Jim, my dear high school sweetheart from long ago, has always shown me a special kind of love.  This poor man gets so many calls from me.  Whenever, I need him, I call.  He is always there.  Always.  My once strong self-confidence was rocked to the core after the death of my daughter nearly a decade ago.  Suffering from PTSD that is common to survivors of suicide, I have sometimes been racked by anxiety.  Only my husband knows how much I suffer, and only my husband can calm me down when I need calming down the most. 

He is the one I call out to in the middle of the night, or when I am driving down the road, or sitting next to in the living room.  He is the one I call when I need him to talk me through my times of anxiety and stress.  He is the calm, kind, voice of reason. No one knows how many times he has sat with me in the middle of the night when I have had an anxiety attack or when my heart has gone into wild arrhythmia and is racing at 150 beats a minutes and won’t slow down. 

Thankfully, in the years since my daughter’s death, anxiety has nearly completely disappeared in my life, only to be replaced by new concerns that we both have to address.

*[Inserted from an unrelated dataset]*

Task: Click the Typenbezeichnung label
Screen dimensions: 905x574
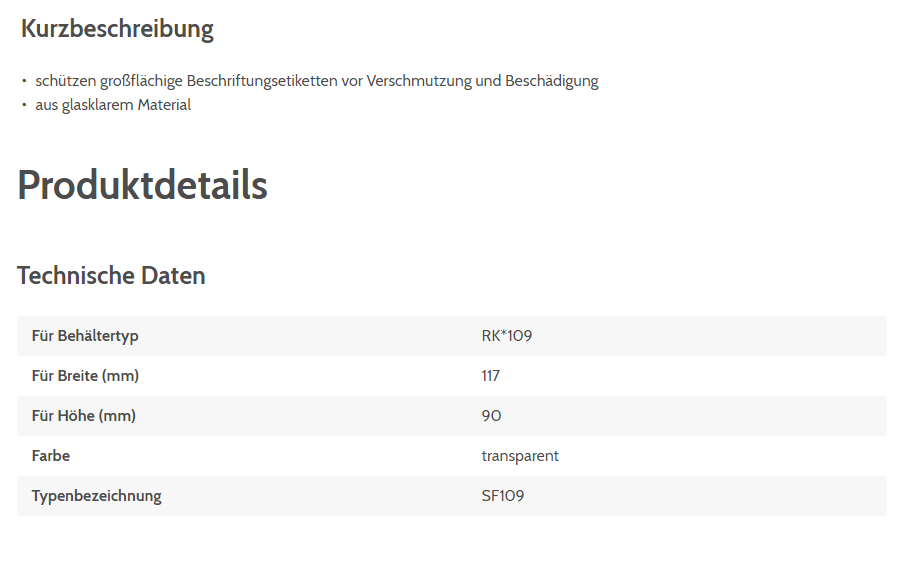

Still, Jim is always there when I call day or night. 

I don’t know what I would do without his kindness, his wisdom, his support, his love.  I don’t know what I’d do if he weren’t there for me.  He is the friend that knows me better than anyone knows me.  He is the one that is straight with me in a firm and loving way.  He is the one to whom I call, and he has never let me down.  Thank you Jim for being there.  I love you. 

And, thank you Daddy, for being there for me too, and for getting me that first Triple A card.

To whom do you call when you need a friend?